El Venerable del Palacio entrecerró los ojos y sonrió: "El Venerable Hao bromea."
El Venerable Hao no continuó con el tema y dijo: "En la familia imperial, todos son despiadados. No es de extrañar que no le tenga aprecio a mi hermano mayor. En aquel entonces, fui yo quien la invitó a unirse a los Diez Venerables y convertirse en una de las gobernantes. Venerable del Palacio, todavía me debe un favor."
El Venerable del Palacio guardó silencio.
El Venerable Hao esbozó una sonrisa: "Nuestros intereses ya están entrelazados. Nuestra alianza es inquebrantable. Solo yo puedo tolerar a su raza de Creadores. Palacio, haga lo que quiera ahora, que yo la respaldaré."
El Venerable del Palacio le agradeció y se levantó para irse.
El Venerable Hao, tranquilo y satisfecho, tamborileaba con los dedos en el reposabrazos de su trono. Entonces, detrás de él, apareció la figura de una mujer, cuya voz estaba llena de seducción. Susurró suavemente: "El Venerable del Palacio tiene la debilidad de ser una Creadora, por lo que no puede escapar de su control.

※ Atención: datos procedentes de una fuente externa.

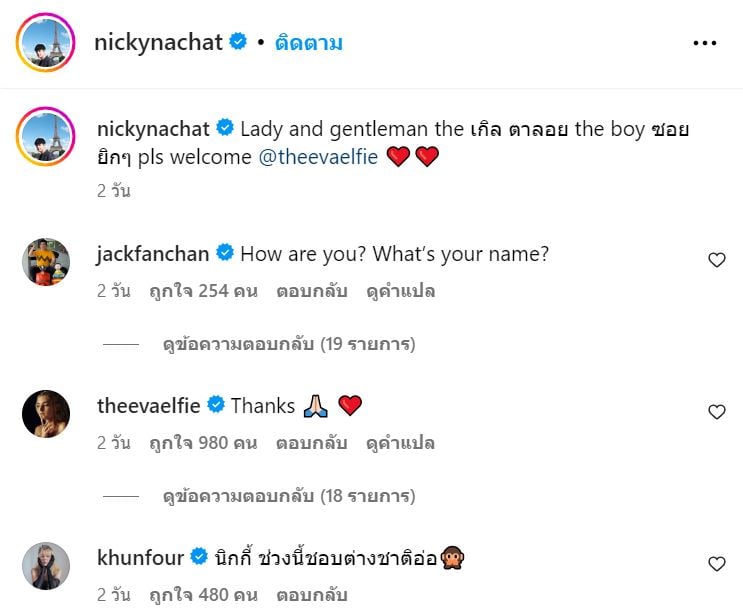Image resolution: width=743 pixels, height=613 pixels.
Task: Reply to jackfanchan's comment via ตอบกลับ
Action: pyautogui.click(x=312, y=291)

Puede usarla para dividir al Emperador del Alba y a Lang Wan, también para enfrentar a madre e hijo y eliminar a Lang Xuan, e incluso para enfrentar al Gran Emperador y a Tai Chu. Ella es, entre los Diez Venerables, la mujer que realmente le dará el control de todo el poder. Si la usa bien, tendrá una autoridad suprema. Además, mi mineral divino de Tai Su también está en sus manos."
"Gracias por su consejo, tía. No se preocupe, tía. ¡Conseguiré el mineral divino de Tai Su para usted!"
El Venerable Hao sonrió, mirando con cierto embeleso a la mujer que se parecía a la Dama Yuan Mu, y dijo: "Tía, todavía no me he recuperado por completo a mi estado óptimo. La batalla de Xuan Du es extremadamente importante. Lo crucial no es cómo matar al Soberano Celestial, sino cómo dividir los beneficios. Si no voy, no obtendré nada y solo beneficiaré al Rey Primordial Ancestral. Él es terco y arrogante; si gana poder, nos obligará a someternos a él."
"Por eso, seguro que irás a la batalla de Xuan Du."
Esa mujer era Tai Su. Como el Venerable Hao pensaba en la Dama Yuan Mu, ella había adoptado su apariencia. Dijo con voz suave: "Ahora quieres mejorar tu poder y recuperar tu estado óptimo. Tu espíritu original aún está atrapado en la técnica divina del Gran Cielo de la Conciencia del Gran Emperador. Esta es una buena oportunidad para liberarte. Incluso si obtienes una parte del poder del Soberano Celestial, podrás usarlo para romper el Gran Cielo de la Conciencia."
"¡Por favor, tía, ayúdeme!" dijo el Venerable Hao con gravedad.
La Diosa Tai Su mostró una sonrisa llena de amor maternal, irradiando una fuerza maternal, y sonrió: "Pídemelo. Sabes las reglas."
El Venerable Hao se arrodilló, con una expresión de fervor, y se postró ante ella, besando la punta de sus pies, pero sus ojos estaban increíblemente fríos.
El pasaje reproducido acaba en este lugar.